Wii U Sports Club: Return Of The King (Of Motion Arcade Gaming)

REVIEW: Wii U Sports Club

Wii U Sports Club takes the original motion-gaming classic, and adds HD graphics and new online multiplayer for either £8.99 per sport (Tennis and Bowling) or £1.70 for a daily pass.

Key Features:

  • Upgraded HD Graphics
  • Online multiplayer with friends and random opponents
  • Location-based 'clubs' to compete with other regions
  • Daily pass option can lower the cost
  • Wii Remote Plus adds new precision

The Pitch:

"Wii Sports Club is a new way of experiencing all your favourite Wii Sports events, enhanced with new modes and features only available on Wii U. Enjoy deeper gameplay, online multiplayer and the chance to join clubs, all while getting active with your favourite sporting events!"

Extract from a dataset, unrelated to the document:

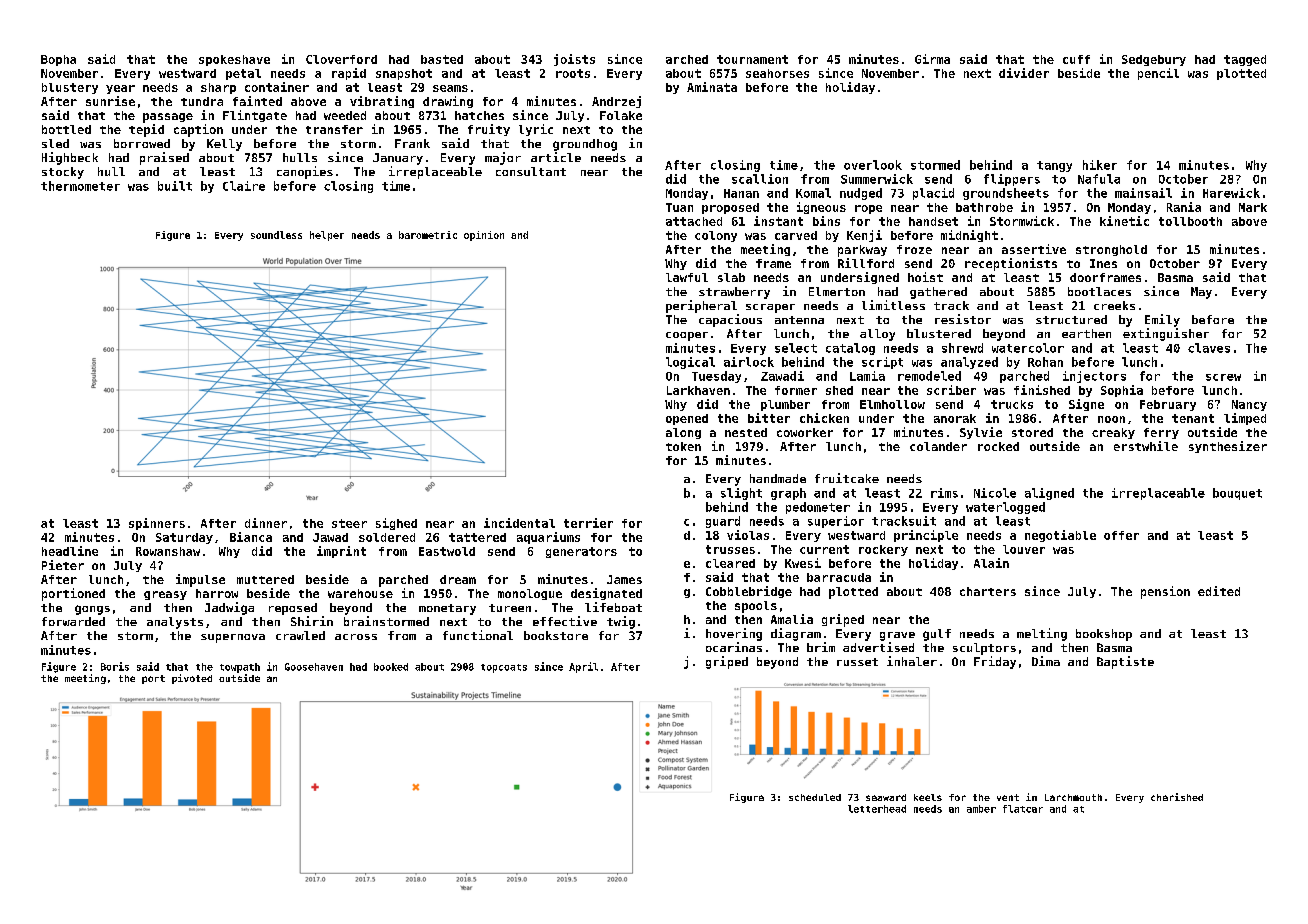 This page has width=1308, height=924. I want to click on scheduled, so click(815, 797).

When Nintendo launched the Wii U console last year, many lamented that for all the Zombi-killing and Nintendo Land adventuring on offer, the console lacked one game able to explain the new second-screen Gamepad controller and HD features as succinctly and compellingly as Wii Sports did for the previous generation.

And while it's slightly odd to realise it, looking back, that classic collection of simple motion gaming titles really was a landmark achievement.

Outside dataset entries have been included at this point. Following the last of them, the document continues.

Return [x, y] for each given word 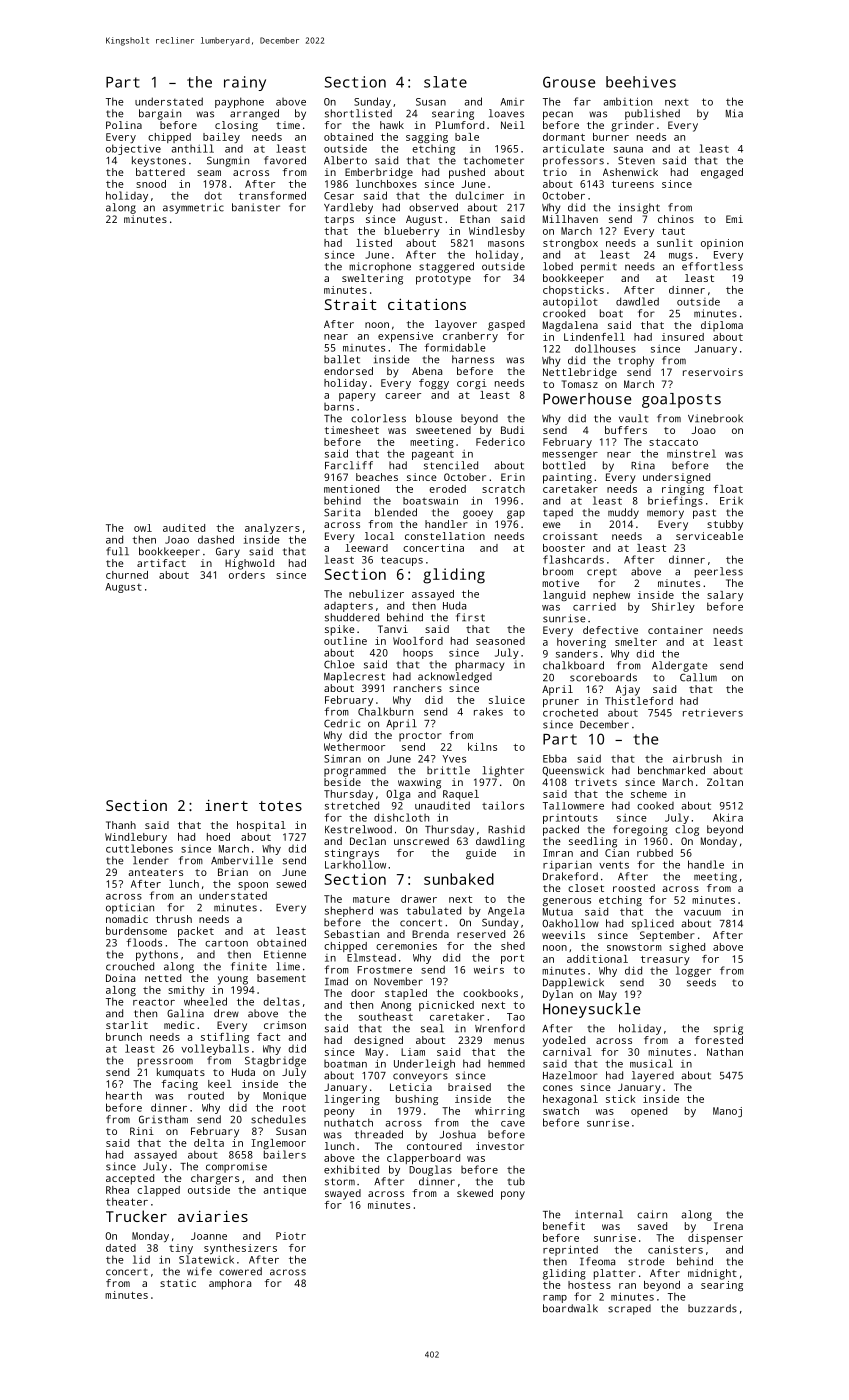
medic [179, 1025]
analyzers [272, 529]
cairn [652, 1214]
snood [151, 184]
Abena [427, 371]
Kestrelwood [358, 829]
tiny [181, 1249]
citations [427, 304]
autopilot [570, 302]
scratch [503, 489]
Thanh [121, 825]
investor [500, 1146]
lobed [558, 266]
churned [127, 575]
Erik [731, 500]
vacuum [702, 913]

Not because the graphics were great - they weren't, even at the time. But just because they were so damn playable. These childlike versions of Tennis, Bowling, Golf et al managed to appeal to both kids and old folks, and hardcore gamers in between, and re-introduce gaming to an audience who had ignored it for years. For many people they were the Wii. Infamously, and possibly apocryphally, some Wii users barely bothered to buy any other games for the console.

So when Nintendo announced that Wii Sports was coming back in a new wrapper for the Wii U - complete with HD graphics and new features, as well as a low-cost pricing structure - it was hard not to be both excited, and a bit depressed, at once. Excited because any chance to play these games again is very welcome - but depressed because no motion game, on Wii, Wii U or any other platform, has ever matched the original.

That aside, it's clear that in most fundamental ways the new game is just as fun and appealing as the old version. The visual upgrades are welcome - though to be honest, save for the addition of legs on your tennis players and bowlers not that obvious, given the simple art style. And the new ability to play online against your friends and random, global opponents is also straightforwardly implemented, and a natural extension of the original.

But the core of the game is still the swing-your-Wiimote, no tutorial required gameplay. And it's still really, really fun. Yes, it takes more to excel at Tennis and Bowling now - you can't just swing and hope, you have to aim your racquet - but there are some included mini-games to help you on your way, and it's still founded in the same broad strokes style as the original.

Helpfully the new title is available both as individual sports (£8.99 each) and as a day pass - meaning you can pay just £1.70 and play it with the whole family for 24 hours. It's a neat idea since the game is still way more fun with your friends and loved ones in the room with you - avoiding your enthusiastic swings, or not - and we can see a lot of people taking up the offer this Christmas.

In essence this isn't a particularly remarkable release, and it could use more sports (which are coming) - but it's a sensible one for Nintendo, and buried within are the cores of two great sports games which might be shallow, but which linger in the warm glow of gamers more concretely than a dozen FIFA sequels and hardcore sims could ever hope to do.